The all-new Phantom made its debut last week and — shock, horror — features plenty of sumptuous detailing not even
a high-end apartment would be able to boast.
It’s a bit of a show-off’s car, this. But then, no one in history has uttered the phrase “crikey, I barely even noticed that Rolls-Royce Phantom back there!”
The new flagship Roller is the first to be built on an all-new aluminium platform unique to the heritage brand (as opposed to the stretched-out 7-Series underbody on which the previous seventh generation Phantom sat).
Drivers will still see some elements inside the luxurious interior borrowed from Rolls-Royces parent company — such as the BMW iDrive-style infotainment controller.
But, for the most part, the Phantom is all about exclusive individualism. Including the opportunity for owners to display one-off pieces of art in the dashboard.
The new Phantom features a glassed-off gallery area within the dashboard where owners can display the work of their favourite artist.
Rolls-Royce says it will liaise with whichever artist an individual owner chooses to commission the appropriately sized work. Er, assuming said favourite artist is alive and happy to work in a miniature landscape format.
Giles Taylor, head of design for Rolls-Royce, told media that a key goal with the new car was to reinterpret the motor cars’ dashboard from being a dead expanse into a riveting focal point.
Kind of kicks the idea of personalised mood lighting in footwells as being uniquely individual into touch, doesn’t it?
While we would love some wag to adorn the Phantom’s gallery area with a detailed painting of the same section of dashboard from, say, a 1980s Ford Sierra, we can only assume much more upmarket works of art will be commissioned.
A shame, but inevitable.
Honda S2000 to be reborn?
There’s nothing like a suggestively blobby design render in a patent application to get the automotive world a-fizzin.
Usually such patent applications detail (at their least-interesting)
a new interior door handle design, or (at their most outrageous), a flying car concept.
But, just occasionally, a fully realised render comes to light, showcasing a tantalising peek behind the curtain at what a particular car company might be thinking about producing next.
Such was the case last week when detailed digital images, penned by Honda designers, were unearthed.
The images show a diminutive-looking open-top sports car, not unlike a mini-me version of the NSX supercar.
Could the plans be for a reborn Honda S2000 – the Japanese carmakers much-celebrated but sadly long-defunct Mazda MX-5 rival?
Nostalgia fans will note that the timing would work, as the 20th anniversary of Honda’s launch of the high-revving cult cabrio isn’t far away.
Toyota has made mileage out of the 86 sports car since it was introduced five years ago, and Mazda’s perennial MX-5 remains
a budget-conscious enthusiast model mainstay of its line-up.
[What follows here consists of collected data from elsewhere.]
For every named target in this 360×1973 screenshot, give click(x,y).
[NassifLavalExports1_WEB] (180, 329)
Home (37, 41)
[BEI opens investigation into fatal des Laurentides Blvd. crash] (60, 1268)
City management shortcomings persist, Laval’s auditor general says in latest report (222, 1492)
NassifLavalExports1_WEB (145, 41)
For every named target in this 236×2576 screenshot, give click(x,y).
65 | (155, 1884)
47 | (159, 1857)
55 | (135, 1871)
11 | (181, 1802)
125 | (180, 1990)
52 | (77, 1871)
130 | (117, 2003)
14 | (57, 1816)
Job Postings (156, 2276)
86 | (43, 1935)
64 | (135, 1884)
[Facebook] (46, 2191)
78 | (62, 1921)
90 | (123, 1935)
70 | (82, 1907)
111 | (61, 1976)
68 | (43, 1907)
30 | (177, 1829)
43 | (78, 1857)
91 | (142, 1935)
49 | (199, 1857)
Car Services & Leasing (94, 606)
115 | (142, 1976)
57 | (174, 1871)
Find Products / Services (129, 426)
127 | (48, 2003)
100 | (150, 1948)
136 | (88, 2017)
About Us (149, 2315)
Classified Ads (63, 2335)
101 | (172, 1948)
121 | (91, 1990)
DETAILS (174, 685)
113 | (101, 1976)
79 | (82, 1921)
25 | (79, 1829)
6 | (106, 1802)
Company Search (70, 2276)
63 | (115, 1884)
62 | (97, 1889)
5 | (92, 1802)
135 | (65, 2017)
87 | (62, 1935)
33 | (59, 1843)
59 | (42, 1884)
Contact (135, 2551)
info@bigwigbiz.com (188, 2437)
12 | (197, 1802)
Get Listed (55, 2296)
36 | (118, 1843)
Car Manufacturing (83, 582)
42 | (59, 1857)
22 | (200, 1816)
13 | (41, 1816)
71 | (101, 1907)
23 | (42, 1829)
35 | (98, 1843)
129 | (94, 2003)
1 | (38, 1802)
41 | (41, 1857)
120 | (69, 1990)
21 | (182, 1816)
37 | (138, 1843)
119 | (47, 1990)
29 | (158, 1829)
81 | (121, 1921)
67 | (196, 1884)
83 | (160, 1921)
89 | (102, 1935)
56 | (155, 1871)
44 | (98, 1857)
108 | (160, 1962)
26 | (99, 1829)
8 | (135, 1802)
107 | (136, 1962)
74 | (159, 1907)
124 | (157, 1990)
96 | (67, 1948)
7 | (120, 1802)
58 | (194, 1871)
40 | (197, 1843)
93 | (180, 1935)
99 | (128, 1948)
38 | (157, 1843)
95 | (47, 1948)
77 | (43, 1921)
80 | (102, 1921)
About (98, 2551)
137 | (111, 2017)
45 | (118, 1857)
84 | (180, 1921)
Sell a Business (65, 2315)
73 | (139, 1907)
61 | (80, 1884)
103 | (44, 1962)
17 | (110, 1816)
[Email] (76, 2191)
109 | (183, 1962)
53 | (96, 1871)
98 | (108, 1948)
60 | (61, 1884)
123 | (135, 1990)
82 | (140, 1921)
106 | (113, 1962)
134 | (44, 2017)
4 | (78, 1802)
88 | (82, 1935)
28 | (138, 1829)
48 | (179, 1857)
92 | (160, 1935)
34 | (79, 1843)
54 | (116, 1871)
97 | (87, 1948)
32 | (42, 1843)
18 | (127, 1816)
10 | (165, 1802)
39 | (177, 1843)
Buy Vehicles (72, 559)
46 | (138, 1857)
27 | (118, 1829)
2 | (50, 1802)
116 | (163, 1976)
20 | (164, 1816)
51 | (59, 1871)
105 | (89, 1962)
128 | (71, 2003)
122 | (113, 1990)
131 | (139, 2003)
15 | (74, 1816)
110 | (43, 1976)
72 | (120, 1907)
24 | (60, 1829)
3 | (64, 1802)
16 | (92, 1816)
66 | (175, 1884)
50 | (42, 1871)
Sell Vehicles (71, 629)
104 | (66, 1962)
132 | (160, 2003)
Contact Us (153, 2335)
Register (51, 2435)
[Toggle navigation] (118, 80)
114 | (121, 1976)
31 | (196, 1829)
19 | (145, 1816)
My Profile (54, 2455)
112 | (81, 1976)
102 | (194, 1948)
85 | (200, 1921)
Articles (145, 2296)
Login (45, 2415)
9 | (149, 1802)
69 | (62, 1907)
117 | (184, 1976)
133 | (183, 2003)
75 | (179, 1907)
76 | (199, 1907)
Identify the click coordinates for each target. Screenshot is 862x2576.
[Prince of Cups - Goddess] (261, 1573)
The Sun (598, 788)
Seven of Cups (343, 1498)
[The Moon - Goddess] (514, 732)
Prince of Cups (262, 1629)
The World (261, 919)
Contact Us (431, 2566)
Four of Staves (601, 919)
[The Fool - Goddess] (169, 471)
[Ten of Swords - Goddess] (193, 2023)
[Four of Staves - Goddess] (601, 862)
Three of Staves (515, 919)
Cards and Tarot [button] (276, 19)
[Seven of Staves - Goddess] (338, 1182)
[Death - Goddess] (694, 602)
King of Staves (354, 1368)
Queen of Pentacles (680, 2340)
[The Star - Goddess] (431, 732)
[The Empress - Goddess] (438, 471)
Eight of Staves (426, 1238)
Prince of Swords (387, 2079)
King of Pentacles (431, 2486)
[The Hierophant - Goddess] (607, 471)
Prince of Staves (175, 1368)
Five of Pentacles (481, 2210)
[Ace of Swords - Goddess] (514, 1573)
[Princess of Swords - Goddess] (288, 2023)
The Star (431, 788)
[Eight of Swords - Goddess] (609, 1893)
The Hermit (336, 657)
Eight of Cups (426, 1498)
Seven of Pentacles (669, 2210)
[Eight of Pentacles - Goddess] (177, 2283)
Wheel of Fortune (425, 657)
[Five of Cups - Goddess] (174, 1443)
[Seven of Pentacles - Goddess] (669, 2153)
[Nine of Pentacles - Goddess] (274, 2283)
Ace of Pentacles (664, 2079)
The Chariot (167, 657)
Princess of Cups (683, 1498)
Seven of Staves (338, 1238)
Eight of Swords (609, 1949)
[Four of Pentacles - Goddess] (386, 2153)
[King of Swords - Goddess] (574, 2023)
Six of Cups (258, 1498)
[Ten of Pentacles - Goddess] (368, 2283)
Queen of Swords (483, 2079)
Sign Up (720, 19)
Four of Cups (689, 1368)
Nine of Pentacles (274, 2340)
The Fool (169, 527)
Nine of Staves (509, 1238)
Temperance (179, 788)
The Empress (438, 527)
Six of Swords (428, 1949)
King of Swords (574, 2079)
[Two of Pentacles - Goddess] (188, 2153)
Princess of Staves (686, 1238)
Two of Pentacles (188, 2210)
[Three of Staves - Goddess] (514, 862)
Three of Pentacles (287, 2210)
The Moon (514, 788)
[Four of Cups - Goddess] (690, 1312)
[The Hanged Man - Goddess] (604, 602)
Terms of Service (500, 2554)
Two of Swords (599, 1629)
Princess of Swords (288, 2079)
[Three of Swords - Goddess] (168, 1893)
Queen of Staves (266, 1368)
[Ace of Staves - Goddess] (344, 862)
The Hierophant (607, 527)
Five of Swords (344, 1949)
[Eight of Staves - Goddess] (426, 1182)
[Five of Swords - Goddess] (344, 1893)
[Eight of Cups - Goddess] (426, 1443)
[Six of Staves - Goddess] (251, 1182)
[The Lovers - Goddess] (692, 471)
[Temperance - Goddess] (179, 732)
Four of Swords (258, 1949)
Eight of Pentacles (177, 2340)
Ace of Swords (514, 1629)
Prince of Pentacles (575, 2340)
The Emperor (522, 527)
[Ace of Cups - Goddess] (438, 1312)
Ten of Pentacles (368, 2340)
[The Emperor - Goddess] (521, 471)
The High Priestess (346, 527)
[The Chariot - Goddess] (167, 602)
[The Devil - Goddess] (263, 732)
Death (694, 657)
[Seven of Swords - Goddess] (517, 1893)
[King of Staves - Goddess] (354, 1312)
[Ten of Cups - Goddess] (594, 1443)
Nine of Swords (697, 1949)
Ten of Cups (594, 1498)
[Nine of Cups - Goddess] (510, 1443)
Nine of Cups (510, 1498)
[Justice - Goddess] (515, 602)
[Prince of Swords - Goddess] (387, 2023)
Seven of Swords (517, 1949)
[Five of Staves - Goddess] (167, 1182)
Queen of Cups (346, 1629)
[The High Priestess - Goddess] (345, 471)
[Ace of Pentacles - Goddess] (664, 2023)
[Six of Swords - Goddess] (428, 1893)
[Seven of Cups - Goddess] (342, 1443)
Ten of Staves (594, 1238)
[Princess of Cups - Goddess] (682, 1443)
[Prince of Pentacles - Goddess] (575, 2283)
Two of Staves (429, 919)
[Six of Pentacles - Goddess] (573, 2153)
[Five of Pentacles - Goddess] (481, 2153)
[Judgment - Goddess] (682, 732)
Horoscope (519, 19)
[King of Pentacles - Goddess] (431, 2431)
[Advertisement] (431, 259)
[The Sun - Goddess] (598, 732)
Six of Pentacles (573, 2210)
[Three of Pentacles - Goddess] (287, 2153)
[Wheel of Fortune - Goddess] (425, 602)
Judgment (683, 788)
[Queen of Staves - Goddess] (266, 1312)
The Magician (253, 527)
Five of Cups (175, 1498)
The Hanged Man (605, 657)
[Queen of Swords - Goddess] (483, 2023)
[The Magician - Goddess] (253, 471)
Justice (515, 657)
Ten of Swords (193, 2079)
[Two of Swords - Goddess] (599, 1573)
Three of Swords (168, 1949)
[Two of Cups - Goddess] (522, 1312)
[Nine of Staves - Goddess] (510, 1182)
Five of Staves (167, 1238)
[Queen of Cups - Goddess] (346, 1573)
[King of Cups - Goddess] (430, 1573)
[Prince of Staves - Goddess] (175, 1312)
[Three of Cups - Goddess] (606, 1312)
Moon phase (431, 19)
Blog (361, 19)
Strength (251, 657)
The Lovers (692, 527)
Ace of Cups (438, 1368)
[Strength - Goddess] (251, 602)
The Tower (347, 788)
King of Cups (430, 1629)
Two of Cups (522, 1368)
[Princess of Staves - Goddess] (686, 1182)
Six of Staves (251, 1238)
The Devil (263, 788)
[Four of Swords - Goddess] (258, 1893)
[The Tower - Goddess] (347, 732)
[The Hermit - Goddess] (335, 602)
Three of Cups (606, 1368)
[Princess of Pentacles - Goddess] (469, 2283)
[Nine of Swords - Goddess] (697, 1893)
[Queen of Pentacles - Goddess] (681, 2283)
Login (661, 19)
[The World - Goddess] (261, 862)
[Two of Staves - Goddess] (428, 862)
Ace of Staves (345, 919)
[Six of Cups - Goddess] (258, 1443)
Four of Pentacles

Such a car is missing from Honda’s range though, unless you count the Civic Type R, which packs the requisite punch, but doesn’t offer the same top-down motoring experience as the old S2000 did.
We’re hopeful the digital doodles do indeed represent a return of the S2000.
Don’t leave this e-bike in the rain
E-bikes are fast becoming a way for more than just Victorian-bearded hipsters to get about town.
Electric two-wheelers are starting to be a much more noticeable means of transport on the commuter run, especially when you consider their battery-powered motors allow for a gentle coast uphill, rather than a pedal-powered slog.
Having said that, we’ve come across one e-bike that might just be too beautiful to ride.
It’s called the Avionic V1 and it features a rather lovely silhouette, based around a matte black steel frame and lots of jabota wood detailing, mixed with retro-minded handles and headlight.
There’s a 750-watt electric motor in its wood-cased power pack, which will push the V1 up to a respectable 55km/h, with an estimated battery range of 120km.
So you won’t need to charge it every night after that trip to the shabby-chic hipster bistro for ironic brussels sprouts.
The V1 also features pedals as a back-up option. But you wouldn’t want to put any untoward stress on the detailed rips in your designer jeans doing something as gauche as peddling.
Better to let the electric motor glide you along in style.